BBC Hausa is the Hausa language service of BBC World Service meant primarily for the Hausa-speaking world in  Nigeria, Ghana, Niger and the rest of Hausa speakers in West Africa. It is part of BBC foreign language output of 33 languages, of which five are African languages. The language service include radio station, Abuja bureau office and daily updated website 
which serves as a news portal and provides information as well as analyses in text, audio and video and provides online access to radio broadcasts. The radio service is broadcast from Broadcasting House in London and preliminary editing done at BBC bureau office in Abuja.

History
BBC Hausa service was the first African language service begun by BBC and is one of the five African languages it broadcasts. The service was launched on 13 March 1957, at 0930 GMT with a 15-minute programme under BBC World Service presented by Aminu Abdullahi Malumfashi. Later, a translated version was read by Abubakar Tunau in the programme West Africa in the News. The programmae was then aired on Wednesdays and Fridays only. Daily programme started one year later on 1 June 1958 and continuously run since then.
In March 2017, the BBC celebrated its Hausa service 60th Anniversary in Abuja. The director of the BBC World Service Group, Fran Unsworth attended. She said in part:  Nigerian President, Muhammadu Buhari also sent a voice message at the occasion where he made known that he is BBC Hausa loyal listener and has spent many years listening its programmes.

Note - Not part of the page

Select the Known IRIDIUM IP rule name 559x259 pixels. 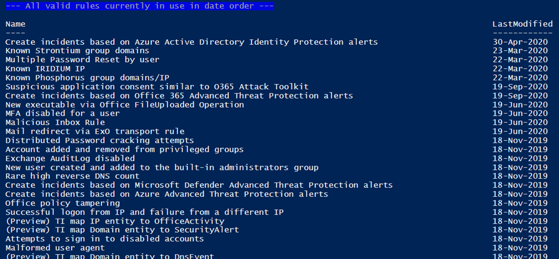[x=45, y=68]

In its early days BBC rose to prominence in Hausa speaking world due to style of its reporting. It has conducted interviews with many prominent African politicians.

Abuja office
BBC Abuja office was opened in 2002.

Broadcasting
At many times BBC Hausa service have senior editor, producers, assistant editor and senior reporter. There are also stringers in key Nigerian cities such as Kaduna, Kano, Jos, Enugu, Abuja and Sokoto as well as stringers in Niger republic, Ghana and the People's Republic of China.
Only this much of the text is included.